### What you should do
Please rewrite the material below, from the line with "will pyautogui.click(x=125, y=556)." to the line with "(x=454, y=95)", as a numbered list that includes both of those lines and leaves out blank lines.

### Raw data
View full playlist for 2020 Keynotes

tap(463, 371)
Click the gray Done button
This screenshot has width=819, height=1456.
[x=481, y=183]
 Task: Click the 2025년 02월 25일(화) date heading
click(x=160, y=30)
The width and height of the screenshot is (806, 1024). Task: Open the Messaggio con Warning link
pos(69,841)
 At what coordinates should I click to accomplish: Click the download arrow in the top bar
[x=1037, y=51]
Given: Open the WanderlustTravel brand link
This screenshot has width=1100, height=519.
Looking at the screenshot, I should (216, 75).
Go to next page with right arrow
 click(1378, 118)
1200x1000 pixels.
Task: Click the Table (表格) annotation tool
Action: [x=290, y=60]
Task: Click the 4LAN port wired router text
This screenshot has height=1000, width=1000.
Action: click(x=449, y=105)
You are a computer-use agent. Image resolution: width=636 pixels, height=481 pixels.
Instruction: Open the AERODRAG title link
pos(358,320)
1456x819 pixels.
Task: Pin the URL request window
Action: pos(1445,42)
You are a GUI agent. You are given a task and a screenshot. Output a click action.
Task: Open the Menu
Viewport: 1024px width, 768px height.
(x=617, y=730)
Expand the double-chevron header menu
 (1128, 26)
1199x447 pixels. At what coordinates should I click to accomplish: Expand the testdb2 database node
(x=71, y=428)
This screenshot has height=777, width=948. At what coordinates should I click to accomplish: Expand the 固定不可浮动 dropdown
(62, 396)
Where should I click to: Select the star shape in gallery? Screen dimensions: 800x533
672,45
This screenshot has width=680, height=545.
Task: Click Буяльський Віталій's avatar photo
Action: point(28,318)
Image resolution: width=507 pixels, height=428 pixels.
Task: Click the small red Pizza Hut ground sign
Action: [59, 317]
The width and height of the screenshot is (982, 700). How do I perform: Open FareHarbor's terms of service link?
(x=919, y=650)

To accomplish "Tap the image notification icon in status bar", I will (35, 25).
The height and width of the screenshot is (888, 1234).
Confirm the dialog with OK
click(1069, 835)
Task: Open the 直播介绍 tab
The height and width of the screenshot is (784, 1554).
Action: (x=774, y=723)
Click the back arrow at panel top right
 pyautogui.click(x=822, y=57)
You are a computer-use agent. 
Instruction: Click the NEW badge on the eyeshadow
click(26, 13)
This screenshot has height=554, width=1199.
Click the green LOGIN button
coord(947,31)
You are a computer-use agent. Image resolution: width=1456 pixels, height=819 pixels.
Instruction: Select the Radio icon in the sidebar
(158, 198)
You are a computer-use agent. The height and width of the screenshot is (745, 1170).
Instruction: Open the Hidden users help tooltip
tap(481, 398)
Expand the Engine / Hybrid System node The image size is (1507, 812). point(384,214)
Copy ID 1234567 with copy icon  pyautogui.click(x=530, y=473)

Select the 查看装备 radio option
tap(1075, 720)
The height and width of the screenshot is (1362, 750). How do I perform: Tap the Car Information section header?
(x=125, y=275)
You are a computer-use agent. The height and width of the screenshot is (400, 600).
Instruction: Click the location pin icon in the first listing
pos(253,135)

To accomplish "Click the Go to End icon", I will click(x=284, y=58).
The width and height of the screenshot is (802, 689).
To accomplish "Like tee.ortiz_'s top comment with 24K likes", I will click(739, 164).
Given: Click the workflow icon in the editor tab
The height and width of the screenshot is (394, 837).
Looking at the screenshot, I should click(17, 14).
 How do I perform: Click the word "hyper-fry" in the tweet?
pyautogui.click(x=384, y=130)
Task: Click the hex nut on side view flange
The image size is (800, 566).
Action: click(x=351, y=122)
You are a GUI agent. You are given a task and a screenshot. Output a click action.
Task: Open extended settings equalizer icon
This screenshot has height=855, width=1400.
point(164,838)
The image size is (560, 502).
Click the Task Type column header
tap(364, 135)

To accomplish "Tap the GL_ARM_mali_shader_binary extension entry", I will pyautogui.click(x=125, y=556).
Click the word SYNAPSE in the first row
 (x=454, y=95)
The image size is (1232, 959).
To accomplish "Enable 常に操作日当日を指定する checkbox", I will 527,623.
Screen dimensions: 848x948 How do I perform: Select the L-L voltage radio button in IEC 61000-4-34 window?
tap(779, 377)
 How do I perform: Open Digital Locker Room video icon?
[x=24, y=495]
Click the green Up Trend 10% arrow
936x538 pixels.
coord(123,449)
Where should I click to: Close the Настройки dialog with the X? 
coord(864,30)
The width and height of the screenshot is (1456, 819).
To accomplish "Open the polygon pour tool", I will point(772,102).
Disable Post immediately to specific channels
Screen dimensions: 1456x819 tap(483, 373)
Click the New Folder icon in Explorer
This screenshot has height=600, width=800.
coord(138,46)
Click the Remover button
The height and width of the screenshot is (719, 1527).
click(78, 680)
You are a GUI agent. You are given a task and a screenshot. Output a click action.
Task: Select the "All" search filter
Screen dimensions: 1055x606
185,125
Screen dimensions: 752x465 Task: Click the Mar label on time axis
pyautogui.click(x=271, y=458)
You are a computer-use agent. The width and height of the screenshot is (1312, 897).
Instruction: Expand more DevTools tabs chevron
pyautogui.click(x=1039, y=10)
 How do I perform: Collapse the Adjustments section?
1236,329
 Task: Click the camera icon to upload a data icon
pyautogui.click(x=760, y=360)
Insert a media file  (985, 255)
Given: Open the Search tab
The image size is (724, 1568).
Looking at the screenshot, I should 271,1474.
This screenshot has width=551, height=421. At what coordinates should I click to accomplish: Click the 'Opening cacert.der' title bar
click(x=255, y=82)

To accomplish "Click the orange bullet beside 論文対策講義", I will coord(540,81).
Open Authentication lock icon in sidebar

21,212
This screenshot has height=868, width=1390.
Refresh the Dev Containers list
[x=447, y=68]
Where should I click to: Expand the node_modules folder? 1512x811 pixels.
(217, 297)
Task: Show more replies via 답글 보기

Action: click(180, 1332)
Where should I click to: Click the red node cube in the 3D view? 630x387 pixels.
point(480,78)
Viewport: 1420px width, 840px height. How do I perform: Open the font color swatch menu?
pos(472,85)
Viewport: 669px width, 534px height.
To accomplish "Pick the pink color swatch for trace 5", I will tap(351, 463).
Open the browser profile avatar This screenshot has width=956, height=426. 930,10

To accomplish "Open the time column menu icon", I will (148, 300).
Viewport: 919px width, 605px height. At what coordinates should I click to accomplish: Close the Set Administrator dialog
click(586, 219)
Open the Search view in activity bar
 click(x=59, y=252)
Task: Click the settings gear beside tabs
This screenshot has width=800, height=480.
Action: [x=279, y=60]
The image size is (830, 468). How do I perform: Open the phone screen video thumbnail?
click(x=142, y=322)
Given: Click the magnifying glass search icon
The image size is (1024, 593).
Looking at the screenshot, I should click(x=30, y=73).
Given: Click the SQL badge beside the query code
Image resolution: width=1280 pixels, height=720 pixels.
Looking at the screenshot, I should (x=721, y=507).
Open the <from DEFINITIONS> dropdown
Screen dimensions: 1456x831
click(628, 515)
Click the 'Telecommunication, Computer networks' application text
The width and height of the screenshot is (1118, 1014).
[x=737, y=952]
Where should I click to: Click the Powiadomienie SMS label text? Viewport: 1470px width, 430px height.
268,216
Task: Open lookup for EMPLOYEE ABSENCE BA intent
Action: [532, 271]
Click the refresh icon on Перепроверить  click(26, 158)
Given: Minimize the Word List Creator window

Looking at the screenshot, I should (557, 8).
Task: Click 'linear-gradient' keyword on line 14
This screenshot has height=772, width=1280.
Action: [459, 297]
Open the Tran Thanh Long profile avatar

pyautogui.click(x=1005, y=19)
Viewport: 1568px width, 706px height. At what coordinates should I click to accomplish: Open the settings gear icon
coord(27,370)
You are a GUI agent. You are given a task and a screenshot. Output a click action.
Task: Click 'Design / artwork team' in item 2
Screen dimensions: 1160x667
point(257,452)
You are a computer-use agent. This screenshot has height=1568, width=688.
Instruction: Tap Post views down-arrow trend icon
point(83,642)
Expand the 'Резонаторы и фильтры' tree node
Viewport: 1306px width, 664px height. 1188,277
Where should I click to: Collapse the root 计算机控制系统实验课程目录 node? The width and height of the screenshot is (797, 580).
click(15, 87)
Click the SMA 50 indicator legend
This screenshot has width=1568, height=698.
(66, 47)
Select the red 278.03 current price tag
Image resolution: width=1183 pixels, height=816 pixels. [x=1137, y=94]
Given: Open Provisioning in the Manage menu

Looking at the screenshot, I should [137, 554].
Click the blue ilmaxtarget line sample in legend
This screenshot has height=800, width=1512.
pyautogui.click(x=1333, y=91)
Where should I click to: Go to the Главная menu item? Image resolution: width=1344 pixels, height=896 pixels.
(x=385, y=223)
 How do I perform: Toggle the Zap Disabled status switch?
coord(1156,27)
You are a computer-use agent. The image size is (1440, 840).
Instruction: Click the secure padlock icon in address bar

### Solved problem
1. To accomplish "Tap the GL_ARM_mali_shader_binary extension entry", I will pyautogui.click(x=125, y=556).
2. Click the word SYNAPSE in the first row
3.  (x=454, y=95)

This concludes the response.